Many have said that, while the Lombardi Trophy will reside at Gillette Stadium, the Patriots won no style points in victory – some have gone so far as to say that this was the most boring Super Bowl in its fifty-three years. While I understand my opinion might be skewed, allow be to rebut this claim: I concede that if you are a fan of offense, this game (with a single touchdown scored on a two-yard running play late in the contest) was less than spectacular; but football is not one-sided, and the other two dimensions of the game (defense and special teams) were incredible and, with only a few penalties and no reviewed, challenged or reversed plays, both teams made plays worthy of a world champion.
I am glad that the Patriots won, if for no other reason than the shared camaraderie among the diverse demographic over the celebration of the superiority of Brady and Belichick and the best football team evah! I am also glad that the season is over: there will be fewer people remaining home or leaving immediately after church each Sunday at noon; there will be a cessation of the idol-worship of great (though mostly morally flawed) athletes; and there will be a few weeks before the perceived superiority expressed by some rabid fans over other parts of the country will resurface (when the Celtics and Bruins look to enter the playoffs). Perhaps in these intervening weeks we can celebrate a biblical truth witnessed by millions watching the big game from Atlanta.

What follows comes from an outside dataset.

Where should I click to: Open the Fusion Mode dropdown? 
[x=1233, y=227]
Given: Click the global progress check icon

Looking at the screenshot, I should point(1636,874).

No, I strike a blow to my body and make it my slave so that after I have preached to others, I myself will not be disqualified for the prize. 1 Corinthians 9:27 (NIV)

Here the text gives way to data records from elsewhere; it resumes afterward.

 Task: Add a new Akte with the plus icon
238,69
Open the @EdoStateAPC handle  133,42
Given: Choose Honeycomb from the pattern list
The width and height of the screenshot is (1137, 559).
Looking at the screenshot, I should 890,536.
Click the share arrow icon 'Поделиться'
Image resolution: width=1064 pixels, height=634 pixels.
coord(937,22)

What would happen if the followers of Christ were willing to engage the opponent with a similar attitude toward discipline that the players in the Super Bowl maintained? What if we were willing to take the blows, in accordance with the rules, to advance the Gospel that National Football League endure to move the ball toward the goal line? As the game on Sunday night vividly made evident, much of the gains are hard fought and much of the actions of the opponent are difficult to defend. Nearly two hundred years ago, a New York Senator, William L. Marcy, said, “To the victor belong the spoils”; I think a better expression might be that, win or lose, the spoils (the goods or benefits taken from one’s competitor) belong to the disciplined.
Happily, that was my home team this year. In the end, win or lose, they all played a great game, and that is something to celebrate… and emulate.